Please filter the entries for the word "showing" and copy every line that has it.

* * *

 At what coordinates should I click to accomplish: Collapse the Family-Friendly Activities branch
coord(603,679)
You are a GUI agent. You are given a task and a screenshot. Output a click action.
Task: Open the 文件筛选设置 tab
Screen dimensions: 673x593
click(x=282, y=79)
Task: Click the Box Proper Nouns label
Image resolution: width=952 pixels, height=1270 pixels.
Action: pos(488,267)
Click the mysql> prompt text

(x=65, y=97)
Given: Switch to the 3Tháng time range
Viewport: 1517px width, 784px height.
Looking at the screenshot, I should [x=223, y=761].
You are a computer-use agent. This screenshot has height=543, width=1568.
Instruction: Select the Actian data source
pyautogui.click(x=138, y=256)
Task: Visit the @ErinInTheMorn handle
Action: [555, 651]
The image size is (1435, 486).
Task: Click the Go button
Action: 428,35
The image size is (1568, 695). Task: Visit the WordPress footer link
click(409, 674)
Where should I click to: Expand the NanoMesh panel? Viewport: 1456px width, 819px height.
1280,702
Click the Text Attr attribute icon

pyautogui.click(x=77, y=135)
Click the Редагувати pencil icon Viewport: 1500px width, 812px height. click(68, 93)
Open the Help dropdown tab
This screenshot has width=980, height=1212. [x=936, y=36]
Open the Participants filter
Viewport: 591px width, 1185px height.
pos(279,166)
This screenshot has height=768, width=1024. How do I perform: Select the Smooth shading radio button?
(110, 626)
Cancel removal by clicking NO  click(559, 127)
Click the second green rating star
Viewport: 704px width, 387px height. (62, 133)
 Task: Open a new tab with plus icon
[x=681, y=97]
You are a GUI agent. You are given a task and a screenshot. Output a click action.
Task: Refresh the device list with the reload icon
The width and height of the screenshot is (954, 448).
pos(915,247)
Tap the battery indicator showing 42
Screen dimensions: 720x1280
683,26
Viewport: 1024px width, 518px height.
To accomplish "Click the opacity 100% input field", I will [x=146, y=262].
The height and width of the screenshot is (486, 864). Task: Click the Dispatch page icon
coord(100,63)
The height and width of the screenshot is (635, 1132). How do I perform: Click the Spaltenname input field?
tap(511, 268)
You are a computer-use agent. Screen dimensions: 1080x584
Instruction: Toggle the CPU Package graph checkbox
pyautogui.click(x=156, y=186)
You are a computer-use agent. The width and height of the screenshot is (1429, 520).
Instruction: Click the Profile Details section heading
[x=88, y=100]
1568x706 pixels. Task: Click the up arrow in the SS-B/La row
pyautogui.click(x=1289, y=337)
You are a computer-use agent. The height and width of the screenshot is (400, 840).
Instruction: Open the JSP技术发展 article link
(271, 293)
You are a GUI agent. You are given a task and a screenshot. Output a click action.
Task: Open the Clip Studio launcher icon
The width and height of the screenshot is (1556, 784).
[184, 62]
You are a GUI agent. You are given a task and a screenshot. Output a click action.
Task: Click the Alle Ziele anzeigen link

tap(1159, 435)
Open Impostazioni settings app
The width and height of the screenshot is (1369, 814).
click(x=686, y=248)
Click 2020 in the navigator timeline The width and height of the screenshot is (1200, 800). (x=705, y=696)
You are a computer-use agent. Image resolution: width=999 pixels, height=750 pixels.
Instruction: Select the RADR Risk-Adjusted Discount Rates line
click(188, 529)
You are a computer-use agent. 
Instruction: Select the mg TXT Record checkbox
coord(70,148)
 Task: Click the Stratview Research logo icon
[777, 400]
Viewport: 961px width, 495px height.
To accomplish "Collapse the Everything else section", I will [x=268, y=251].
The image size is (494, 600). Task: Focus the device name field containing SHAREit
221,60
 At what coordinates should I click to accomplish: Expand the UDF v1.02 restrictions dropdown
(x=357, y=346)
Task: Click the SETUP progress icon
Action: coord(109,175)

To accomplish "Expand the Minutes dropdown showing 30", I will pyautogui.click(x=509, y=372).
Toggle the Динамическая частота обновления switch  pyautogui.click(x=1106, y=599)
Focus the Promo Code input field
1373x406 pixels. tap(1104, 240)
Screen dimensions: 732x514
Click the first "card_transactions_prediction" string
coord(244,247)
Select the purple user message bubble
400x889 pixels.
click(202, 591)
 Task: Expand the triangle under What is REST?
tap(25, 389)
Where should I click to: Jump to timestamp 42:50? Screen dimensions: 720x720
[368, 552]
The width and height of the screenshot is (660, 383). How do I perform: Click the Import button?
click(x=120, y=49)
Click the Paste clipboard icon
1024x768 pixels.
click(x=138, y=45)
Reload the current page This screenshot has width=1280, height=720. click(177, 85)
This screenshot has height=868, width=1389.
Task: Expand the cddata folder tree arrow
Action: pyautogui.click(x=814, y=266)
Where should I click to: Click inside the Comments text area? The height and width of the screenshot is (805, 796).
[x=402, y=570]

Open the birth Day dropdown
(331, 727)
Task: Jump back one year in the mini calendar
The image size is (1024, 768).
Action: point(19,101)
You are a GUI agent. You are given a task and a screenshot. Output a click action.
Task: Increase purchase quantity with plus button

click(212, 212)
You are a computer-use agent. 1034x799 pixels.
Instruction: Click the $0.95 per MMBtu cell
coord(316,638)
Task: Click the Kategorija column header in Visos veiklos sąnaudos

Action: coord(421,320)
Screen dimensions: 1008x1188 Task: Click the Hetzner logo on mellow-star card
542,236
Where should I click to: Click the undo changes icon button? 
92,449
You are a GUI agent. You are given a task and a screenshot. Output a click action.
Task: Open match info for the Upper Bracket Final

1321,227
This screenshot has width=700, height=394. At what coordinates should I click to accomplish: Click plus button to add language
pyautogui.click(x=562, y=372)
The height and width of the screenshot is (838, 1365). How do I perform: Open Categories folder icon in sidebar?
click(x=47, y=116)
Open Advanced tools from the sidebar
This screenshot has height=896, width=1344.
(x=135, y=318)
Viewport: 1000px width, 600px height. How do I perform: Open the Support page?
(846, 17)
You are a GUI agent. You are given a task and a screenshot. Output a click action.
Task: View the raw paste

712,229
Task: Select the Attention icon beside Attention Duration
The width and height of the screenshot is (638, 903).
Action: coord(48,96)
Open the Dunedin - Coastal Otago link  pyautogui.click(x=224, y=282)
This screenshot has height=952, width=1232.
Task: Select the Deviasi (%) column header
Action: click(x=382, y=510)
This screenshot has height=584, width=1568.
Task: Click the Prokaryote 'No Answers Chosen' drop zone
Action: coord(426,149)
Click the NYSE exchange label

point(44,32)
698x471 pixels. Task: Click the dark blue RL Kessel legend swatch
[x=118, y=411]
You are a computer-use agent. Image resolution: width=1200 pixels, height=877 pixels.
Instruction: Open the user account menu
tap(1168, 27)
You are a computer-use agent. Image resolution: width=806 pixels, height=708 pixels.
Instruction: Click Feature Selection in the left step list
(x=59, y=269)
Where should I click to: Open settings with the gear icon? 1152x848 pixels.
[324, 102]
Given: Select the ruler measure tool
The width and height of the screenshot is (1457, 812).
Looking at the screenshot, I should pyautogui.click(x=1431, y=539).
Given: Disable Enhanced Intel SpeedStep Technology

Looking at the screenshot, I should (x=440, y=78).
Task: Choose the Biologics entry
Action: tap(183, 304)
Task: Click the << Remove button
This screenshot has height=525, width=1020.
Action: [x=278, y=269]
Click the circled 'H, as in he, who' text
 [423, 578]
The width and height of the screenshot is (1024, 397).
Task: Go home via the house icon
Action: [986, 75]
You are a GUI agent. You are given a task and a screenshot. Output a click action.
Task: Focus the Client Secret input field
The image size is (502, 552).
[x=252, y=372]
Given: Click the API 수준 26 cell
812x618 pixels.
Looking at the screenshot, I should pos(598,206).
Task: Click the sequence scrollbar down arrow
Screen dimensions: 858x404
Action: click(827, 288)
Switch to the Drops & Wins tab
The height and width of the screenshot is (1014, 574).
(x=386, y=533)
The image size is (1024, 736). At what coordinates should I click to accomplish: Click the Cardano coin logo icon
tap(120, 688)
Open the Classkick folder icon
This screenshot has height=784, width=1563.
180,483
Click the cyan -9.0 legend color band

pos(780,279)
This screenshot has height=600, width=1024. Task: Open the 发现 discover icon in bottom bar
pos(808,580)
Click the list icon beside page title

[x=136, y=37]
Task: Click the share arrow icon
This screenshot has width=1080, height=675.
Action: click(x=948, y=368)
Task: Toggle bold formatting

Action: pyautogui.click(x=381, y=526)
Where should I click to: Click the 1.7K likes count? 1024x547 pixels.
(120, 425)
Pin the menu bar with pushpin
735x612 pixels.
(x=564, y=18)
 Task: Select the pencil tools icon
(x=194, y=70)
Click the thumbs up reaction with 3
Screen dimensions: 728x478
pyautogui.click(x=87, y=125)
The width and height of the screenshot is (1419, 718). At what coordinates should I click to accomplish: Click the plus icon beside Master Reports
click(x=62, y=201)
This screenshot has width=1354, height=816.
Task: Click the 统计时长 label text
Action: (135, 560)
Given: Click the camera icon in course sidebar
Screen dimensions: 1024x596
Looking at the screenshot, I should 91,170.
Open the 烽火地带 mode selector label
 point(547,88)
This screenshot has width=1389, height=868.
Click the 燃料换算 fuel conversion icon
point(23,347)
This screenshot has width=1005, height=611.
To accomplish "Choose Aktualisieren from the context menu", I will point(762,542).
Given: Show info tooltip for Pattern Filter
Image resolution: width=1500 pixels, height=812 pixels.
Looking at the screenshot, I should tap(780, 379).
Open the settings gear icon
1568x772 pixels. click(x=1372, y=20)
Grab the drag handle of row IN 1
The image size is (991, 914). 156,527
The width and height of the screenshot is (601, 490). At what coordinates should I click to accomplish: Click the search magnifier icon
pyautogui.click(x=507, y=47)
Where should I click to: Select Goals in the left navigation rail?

* * *

▶ _TASK OUTPUT_:
Tap the battery indicator showing 42
To accomplish "Expand the Minutes dropdown showing 30", I will pyautogui.click(x=509, y=372).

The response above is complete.